____ DOCUMENT TEXT

DAVAO CITY, 6 March 2003 — A day after a powerful bomb blast that killed 21 people and wounded 164 at the Davao International Airport, the Abu Sayyaf terrorist group came out in phone patched television interviews claiming responsibility.
But all fingers were pointed at the Moro Islamic Liberation Front (MILF), the biggest Muslim separatist armed group in the country, which had earlier disowned the deadliest blast in Mindanao in four years.
Abu Sayyaf leader Abu Hamsiraji Sali in an interview apologized for the deaths of innocent civilians. He said the target was really the airport.
The intention, he said was to sabotage the Philippine economy and block businessmen from investing in Mindanao.
Nobody was biting Sali’s claim, with police and military officials saying Sali’s group has no capability right now to do it.
Col. Bonifacio Ramos, commander of a military unit going after Sali’s group on Basilan island, dismissed the claim as “a big lie.” He said Sali’s group was cornered in Basilan and unable to operate elsewhere.

________

▶ _REQUIRED TASK_
List every place named in the airport bombing article, counting each place once. The lines that come after this article are not needed for the task.

____ SOURCE DATA

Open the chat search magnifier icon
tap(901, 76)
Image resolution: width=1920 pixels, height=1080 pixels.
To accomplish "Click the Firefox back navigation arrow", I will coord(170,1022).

________

▶ _RESPONSE FOR THIS EXERCISE_
Davao City
Davao International Airport
Mindanao
Basilan island